What the answer must contain is every line of the records, exactly, with no pictures.

Excerpts from a dataset:
»»
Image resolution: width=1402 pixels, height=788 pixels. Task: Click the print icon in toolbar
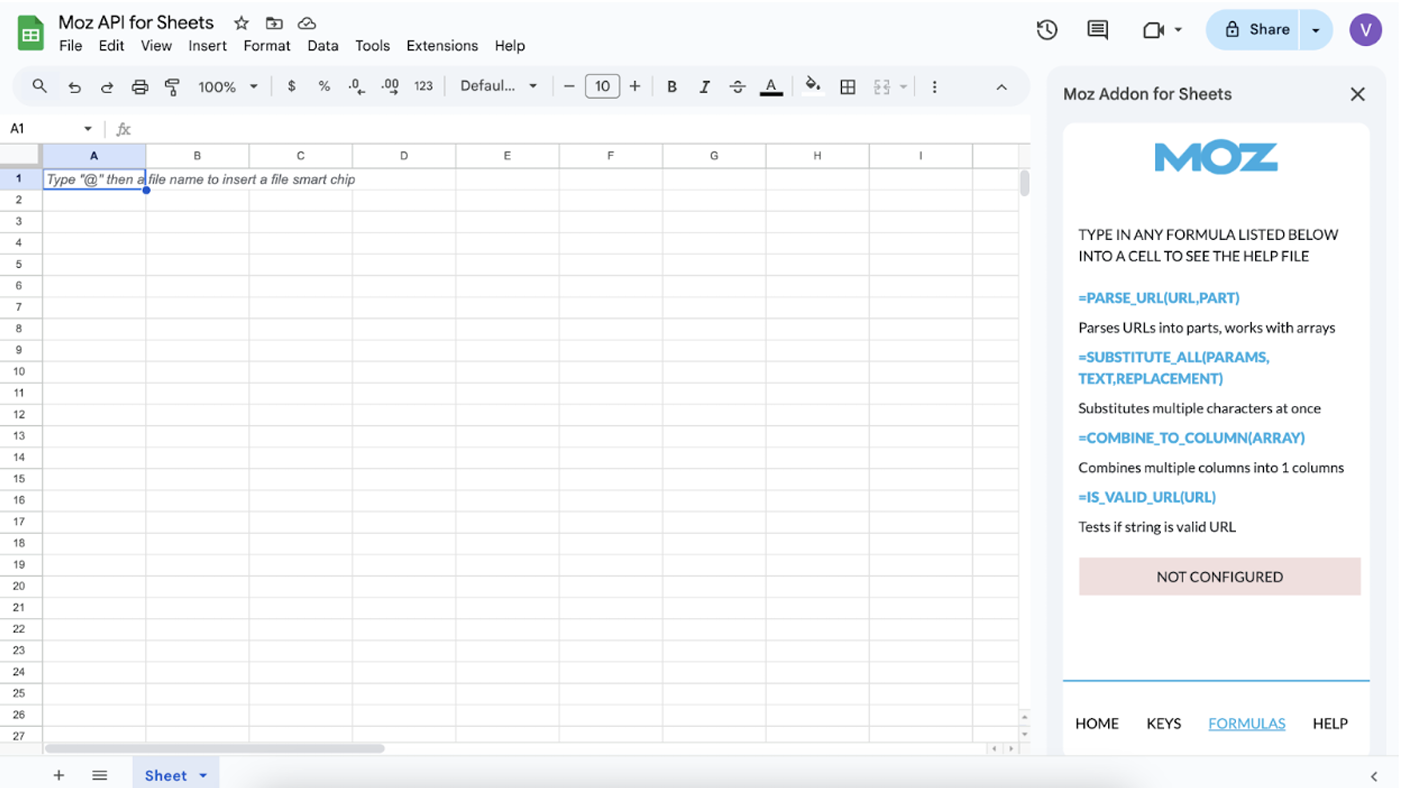click(x=140, y=87)
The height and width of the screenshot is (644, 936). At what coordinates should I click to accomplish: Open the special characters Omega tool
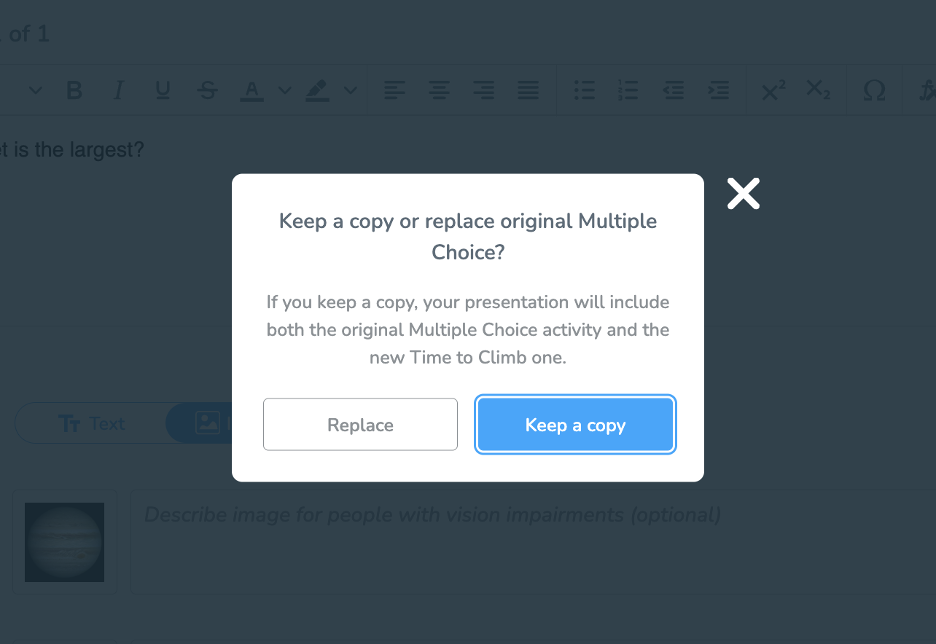tap(874, 91)
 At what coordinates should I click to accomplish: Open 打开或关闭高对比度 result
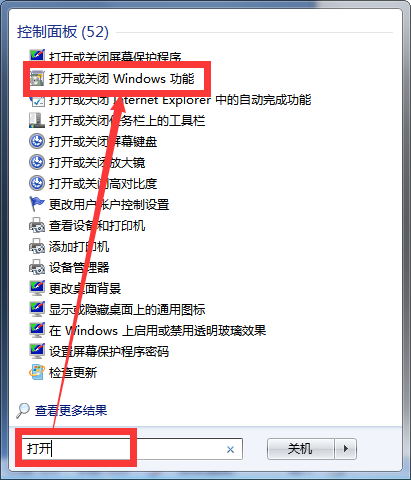(103, 184)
««
--- WRITTEN RESPONSE ---
Image resolution: width=1402 pixels, height=788 pixels. Task: Click the print icon in toolbar
click(x=140, y=87)
The height and width of the screenshot is (644, 936). At what coordinates should I click to accomplish: Open the special characters Omega tool
tap(874, 91)
 At what coordinates should I click to accomplish: Open 打开或关闭高对比度 result
(103, 184)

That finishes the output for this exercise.